Stored records:
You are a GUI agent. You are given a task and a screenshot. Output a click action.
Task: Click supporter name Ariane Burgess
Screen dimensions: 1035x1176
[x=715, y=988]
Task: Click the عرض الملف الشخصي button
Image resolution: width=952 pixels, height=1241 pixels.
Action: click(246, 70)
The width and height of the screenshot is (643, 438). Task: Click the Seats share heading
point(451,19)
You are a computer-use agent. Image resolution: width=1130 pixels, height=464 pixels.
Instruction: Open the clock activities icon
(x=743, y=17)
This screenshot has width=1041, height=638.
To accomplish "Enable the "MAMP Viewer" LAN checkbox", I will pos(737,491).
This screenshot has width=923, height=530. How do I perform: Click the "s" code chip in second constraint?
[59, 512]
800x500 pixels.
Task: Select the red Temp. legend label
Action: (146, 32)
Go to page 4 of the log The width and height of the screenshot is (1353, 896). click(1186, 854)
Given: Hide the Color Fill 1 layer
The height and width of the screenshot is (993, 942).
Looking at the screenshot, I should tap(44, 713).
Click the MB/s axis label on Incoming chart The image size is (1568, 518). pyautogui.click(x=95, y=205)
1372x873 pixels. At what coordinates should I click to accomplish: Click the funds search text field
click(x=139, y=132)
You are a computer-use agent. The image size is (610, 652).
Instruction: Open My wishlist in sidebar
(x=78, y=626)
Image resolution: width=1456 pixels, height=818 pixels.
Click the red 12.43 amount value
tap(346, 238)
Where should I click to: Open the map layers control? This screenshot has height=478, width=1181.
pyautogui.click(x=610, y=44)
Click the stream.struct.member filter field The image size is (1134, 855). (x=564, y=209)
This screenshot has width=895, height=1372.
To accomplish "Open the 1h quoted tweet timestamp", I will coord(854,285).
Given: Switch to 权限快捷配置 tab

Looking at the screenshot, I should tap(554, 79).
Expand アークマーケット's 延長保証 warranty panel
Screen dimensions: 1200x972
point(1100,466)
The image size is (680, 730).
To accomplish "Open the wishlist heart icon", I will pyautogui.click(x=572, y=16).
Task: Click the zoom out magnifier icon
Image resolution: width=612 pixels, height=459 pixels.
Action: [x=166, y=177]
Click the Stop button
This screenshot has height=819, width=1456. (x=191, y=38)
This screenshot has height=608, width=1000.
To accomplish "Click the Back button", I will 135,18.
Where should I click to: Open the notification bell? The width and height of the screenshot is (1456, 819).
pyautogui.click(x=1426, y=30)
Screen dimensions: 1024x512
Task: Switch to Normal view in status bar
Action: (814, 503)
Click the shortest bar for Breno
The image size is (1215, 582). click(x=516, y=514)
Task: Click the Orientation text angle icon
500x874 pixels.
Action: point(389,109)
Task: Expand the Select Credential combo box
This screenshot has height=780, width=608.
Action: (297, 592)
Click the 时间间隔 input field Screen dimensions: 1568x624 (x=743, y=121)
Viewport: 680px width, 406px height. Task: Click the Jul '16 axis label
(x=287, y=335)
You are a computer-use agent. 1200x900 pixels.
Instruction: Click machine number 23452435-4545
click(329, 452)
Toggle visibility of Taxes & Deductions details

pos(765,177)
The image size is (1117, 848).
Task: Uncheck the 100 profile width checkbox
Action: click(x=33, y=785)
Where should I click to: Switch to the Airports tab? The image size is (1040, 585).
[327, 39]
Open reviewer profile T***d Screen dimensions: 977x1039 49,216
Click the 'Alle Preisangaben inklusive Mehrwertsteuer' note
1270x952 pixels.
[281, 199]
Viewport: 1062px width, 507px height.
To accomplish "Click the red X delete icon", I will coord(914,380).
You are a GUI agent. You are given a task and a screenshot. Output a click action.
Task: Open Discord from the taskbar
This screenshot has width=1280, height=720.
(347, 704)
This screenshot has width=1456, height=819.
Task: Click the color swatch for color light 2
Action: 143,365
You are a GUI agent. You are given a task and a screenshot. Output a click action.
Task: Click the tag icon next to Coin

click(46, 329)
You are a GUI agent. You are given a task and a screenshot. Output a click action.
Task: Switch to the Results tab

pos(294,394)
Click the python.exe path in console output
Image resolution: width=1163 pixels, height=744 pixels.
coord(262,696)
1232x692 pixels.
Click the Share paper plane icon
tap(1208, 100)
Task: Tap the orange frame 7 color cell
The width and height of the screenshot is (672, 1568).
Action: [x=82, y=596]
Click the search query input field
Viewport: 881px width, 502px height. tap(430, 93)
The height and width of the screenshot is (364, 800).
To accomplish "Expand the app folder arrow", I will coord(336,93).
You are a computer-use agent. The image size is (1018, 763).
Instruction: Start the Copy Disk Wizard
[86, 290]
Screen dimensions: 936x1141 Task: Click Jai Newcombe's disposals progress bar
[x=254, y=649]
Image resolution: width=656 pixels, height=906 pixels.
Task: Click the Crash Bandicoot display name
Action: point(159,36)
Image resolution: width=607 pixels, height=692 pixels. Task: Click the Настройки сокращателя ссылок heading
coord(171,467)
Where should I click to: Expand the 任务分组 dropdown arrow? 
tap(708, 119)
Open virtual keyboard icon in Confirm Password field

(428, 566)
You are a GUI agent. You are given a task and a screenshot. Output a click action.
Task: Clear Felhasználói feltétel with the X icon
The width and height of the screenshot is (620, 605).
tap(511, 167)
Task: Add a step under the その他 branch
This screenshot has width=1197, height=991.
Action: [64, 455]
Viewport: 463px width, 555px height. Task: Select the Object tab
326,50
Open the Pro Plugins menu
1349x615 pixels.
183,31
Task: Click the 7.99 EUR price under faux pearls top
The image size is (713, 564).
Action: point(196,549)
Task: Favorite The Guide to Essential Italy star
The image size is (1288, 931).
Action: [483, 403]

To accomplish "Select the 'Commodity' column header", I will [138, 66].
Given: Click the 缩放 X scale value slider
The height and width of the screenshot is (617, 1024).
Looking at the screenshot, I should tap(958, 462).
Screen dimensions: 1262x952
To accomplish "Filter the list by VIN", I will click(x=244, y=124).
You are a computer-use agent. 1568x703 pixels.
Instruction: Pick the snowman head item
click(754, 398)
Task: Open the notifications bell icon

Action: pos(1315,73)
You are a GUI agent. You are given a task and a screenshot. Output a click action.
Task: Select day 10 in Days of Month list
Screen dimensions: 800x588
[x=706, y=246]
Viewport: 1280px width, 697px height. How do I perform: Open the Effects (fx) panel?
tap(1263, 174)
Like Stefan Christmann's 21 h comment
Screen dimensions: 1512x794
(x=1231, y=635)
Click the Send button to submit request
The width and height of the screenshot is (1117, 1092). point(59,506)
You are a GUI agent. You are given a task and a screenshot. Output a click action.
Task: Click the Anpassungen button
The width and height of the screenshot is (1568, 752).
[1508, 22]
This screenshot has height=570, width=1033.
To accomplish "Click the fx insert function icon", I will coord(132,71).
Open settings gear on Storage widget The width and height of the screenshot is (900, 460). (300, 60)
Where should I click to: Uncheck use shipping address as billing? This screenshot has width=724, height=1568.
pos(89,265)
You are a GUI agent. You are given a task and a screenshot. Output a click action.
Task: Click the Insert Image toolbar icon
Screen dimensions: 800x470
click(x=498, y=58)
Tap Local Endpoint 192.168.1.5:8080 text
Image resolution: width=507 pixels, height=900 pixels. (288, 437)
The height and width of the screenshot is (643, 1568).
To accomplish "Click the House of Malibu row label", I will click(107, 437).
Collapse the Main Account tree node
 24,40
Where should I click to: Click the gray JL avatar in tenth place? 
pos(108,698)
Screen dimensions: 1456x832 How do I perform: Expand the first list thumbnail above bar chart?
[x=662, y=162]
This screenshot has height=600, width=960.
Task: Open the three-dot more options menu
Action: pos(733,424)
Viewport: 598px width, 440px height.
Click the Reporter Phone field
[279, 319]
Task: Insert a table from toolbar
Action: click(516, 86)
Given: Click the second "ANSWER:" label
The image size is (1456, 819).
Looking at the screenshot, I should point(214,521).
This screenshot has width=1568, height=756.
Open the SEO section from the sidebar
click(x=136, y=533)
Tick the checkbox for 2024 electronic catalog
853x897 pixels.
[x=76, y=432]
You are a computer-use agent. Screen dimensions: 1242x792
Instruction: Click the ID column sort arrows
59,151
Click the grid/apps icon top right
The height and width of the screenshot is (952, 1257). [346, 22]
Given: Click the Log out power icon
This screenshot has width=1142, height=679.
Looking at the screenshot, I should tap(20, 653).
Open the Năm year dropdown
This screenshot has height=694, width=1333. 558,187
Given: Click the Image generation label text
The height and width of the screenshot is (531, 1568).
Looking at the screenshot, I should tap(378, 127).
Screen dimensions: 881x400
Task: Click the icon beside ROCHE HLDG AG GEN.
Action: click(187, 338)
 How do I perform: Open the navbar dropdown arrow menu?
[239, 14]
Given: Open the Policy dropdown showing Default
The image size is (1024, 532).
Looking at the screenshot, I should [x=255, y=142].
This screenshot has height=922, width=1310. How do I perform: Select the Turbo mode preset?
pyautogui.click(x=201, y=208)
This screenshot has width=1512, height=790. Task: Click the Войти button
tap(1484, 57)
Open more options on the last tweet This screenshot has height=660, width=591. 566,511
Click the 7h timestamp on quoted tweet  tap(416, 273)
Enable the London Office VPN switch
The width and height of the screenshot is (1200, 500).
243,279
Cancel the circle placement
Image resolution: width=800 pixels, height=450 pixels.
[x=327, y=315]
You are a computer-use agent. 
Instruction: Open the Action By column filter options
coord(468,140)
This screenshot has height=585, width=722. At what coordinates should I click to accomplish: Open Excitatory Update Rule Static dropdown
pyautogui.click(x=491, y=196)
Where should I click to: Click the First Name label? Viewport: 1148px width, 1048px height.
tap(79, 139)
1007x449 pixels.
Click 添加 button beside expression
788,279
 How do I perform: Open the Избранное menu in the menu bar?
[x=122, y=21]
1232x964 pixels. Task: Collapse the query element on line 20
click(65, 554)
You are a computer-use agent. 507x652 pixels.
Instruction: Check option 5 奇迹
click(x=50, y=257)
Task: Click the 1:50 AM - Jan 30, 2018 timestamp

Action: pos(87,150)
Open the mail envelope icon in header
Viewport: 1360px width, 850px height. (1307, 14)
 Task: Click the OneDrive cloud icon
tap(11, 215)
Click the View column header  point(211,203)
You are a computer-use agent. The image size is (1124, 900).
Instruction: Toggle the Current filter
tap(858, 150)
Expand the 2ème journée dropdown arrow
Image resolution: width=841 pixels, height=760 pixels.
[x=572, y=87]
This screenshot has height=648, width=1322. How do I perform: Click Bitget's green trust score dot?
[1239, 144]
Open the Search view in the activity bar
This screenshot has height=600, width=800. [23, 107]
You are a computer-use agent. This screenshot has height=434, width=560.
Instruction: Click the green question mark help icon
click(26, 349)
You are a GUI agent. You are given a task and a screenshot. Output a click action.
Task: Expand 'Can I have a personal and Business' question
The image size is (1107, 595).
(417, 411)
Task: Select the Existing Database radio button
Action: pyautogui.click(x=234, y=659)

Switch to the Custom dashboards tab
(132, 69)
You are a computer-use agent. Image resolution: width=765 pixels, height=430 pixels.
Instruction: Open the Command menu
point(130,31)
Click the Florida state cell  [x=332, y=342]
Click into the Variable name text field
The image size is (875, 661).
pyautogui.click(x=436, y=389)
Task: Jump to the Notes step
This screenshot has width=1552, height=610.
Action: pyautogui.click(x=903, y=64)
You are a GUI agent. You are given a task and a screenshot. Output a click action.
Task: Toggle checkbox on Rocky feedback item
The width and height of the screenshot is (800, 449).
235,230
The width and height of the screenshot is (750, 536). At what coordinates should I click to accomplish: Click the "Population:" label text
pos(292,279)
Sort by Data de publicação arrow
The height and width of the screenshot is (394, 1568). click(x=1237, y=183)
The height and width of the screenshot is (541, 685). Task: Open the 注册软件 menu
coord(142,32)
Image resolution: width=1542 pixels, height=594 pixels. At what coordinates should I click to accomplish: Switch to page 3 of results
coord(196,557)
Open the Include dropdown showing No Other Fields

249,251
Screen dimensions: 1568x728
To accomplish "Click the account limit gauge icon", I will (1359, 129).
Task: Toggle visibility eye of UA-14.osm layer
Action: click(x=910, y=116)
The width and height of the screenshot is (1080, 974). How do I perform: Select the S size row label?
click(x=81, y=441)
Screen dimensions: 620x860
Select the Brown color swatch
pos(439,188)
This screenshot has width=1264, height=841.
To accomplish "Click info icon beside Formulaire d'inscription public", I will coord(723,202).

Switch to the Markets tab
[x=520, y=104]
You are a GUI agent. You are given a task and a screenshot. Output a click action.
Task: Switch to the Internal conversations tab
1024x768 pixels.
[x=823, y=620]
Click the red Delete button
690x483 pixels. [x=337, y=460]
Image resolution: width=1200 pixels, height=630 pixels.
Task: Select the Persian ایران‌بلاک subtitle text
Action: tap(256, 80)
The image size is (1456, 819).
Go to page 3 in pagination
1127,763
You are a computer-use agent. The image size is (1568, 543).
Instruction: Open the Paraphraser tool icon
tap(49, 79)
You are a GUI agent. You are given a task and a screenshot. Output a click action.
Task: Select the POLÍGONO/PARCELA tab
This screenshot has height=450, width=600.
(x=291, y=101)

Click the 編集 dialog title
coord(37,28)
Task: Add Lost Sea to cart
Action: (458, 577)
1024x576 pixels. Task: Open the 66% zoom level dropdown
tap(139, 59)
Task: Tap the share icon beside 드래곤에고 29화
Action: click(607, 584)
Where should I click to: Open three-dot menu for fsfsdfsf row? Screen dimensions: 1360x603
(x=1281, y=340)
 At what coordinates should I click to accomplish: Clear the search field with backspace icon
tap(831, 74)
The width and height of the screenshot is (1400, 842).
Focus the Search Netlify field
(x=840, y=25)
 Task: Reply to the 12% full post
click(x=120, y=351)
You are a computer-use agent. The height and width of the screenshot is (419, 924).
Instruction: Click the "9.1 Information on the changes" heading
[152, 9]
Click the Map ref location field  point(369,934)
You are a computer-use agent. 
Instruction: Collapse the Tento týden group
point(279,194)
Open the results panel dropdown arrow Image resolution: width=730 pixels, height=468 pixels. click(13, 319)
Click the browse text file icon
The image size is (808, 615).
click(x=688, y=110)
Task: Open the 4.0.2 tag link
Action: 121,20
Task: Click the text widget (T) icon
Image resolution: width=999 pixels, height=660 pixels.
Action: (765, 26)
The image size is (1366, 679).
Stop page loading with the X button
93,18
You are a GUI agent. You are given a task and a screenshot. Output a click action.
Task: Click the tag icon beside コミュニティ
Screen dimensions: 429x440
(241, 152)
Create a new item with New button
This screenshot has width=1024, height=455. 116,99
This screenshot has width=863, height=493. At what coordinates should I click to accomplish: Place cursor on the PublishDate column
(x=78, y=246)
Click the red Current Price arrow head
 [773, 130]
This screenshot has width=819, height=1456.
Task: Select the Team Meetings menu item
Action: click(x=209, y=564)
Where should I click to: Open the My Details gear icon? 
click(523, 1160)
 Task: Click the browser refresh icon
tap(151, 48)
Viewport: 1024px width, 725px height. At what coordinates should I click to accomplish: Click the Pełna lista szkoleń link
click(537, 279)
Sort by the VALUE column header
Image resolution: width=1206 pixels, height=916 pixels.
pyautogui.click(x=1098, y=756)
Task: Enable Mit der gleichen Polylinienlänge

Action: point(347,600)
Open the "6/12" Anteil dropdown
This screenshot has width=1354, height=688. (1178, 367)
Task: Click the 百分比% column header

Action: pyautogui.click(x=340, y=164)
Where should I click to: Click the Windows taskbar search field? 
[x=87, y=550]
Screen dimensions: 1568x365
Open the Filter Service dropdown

Task goal:
Reproduce the lines of the entries above from the one with "You are a computer-use agent. 1568x703" to the one with "Open settings gear", both included, exactly and without any other line.

Result of the task:
You are a computer-use agent. 1568x703 pixels.
Instruction: Pick the snowman head item
click(754, 398)
Task: Open the notifications bell icon

Action: pos(1315,73)
You are a GUI agent. You are given a task and a screenshot. Output a click action.
Task: Select day 10 in Days of Month list
Screen dimensions: 800x588
[x=706, y=246]
Viewport: 1280px width, 697px height. How do I perform: Open the Effects (fx) panel?
tap(1263, 174)
Like Stefan Christmann's 21 h comment
Screen dimensions: 1512x794
(x=1231, y=635)
Click the Send button to submit request
The width and height of the screenshot is (1117, 1092). point(59,506)
You are a GUI agent. You are given a task and a screenshot. Output a click action.
Task: Click the Anpassungen button
The width and height of the screenshot is (1568, 752).
[1508, 22]
This screenshot has height=570, width=1033.
To accomplish "Click the fx insert function icon", I will coord(132,71).
Open settings gear on Storage widget The width and height of the screenshot is (900, 460). (300, 60)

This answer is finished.